Directions:
What is needed is a word-for-word transcription of every record below.

↓

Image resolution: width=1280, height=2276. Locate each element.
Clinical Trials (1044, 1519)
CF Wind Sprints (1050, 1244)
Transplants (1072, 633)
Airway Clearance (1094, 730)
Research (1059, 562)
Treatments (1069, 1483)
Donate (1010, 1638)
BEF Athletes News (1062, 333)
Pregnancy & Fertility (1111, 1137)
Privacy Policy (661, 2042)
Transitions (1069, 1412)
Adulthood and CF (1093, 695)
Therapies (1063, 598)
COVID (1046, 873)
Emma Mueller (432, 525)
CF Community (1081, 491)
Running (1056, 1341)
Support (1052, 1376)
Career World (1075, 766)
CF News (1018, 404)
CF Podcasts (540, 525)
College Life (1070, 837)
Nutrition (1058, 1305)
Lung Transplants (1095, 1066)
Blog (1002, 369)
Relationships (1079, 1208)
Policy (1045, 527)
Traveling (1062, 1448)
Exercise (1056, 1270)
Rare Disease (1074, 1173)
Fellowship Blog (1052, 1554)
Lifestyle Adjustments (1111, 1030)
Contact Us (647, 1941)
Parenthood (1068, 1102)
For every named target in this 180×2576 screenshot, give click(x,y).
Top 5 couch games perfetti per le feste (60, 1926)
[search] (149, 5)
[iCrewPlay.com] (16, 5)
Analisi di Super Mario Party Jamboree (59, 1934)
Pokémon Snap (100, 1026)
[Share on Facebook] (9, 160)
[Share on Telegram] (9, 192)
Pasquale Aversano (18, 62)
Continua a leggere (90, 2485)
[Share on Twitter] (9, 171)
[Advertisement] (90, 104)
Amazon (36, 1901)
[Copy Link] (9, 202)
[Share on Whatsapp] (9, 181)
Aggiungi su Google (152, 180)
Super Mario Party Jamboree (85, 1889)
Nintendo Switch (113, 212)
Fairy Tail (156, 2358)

↑

Task answer:
Image resolution: width=1280, height=2276. Locate each element.
Clinical Trials (1044, 1519)
CF Wind Sprints (1050, 1244)
Transplants (1072, 633)
Airway Clearance (1094, 730)
Research (1059, 562)
Treatments (1069, 1483)
Donate (1010, 1638)
BEF Athletes News (1062, 333)
Pregnancy & Fertility (1111, 1137)
Privacy Policy (661, 2042)
Transitions (1069, 1412)
Adulthood and CF (1093, 695)
Therapies (1063, 598)
COVID (1046, 873)
Emma Mueller (432, 525)
CF Community (1081, 491)
Running (1056, 1341)
Support (1052, 1376)
Career World (1075, 766)
CF News (1018, 404)
CF Podcasts (540, 525)
College Life (1070, 837)
Nutrition (1058, 1305)
Lung Transplants (1095, 1066)
Blog (1002, 369)
Relationships (1079, 1208)
Policy (1045, 527)
Traveling (1062, 1448)
Exercise (1056, 1270)
Rare Disease (1074, 1173)
Fellowship Blog (1052, 1554)
Lifestyle Adjustments (1111, 1030)
Contact Us (647, 1941)
Parenthood (1068, 1102)
For every named target in this 180×2576 screenshot, give click(x,y).
Top 5 couch games perfetti per le feste (60, 1926)
[search] (149, 5)
[iCrewPlay.com] (16, 5)
Analisi di Super Mario Party Jamboree (59, 1934)
Pokémon Snap (100, 1026)
[Share on Facebook] (9, 160)
[Share on Telegram] (9, 192)
Pasquale Aversano (18, 62)
Continua a leggere (90, 2485)
[Share on Twitter] (9, 171)
[Advertisement] (90, 104)
Amazon (36, 1901)
[Copy Link] (9, 202)
[Share on Whatsapp] (9, 181)
Aggiungi su Google (152, 180)
Super Mario Party Jamboree (85, 1889)
Nintendo Switch (113, 212)
Fairy Tail (156, 2358)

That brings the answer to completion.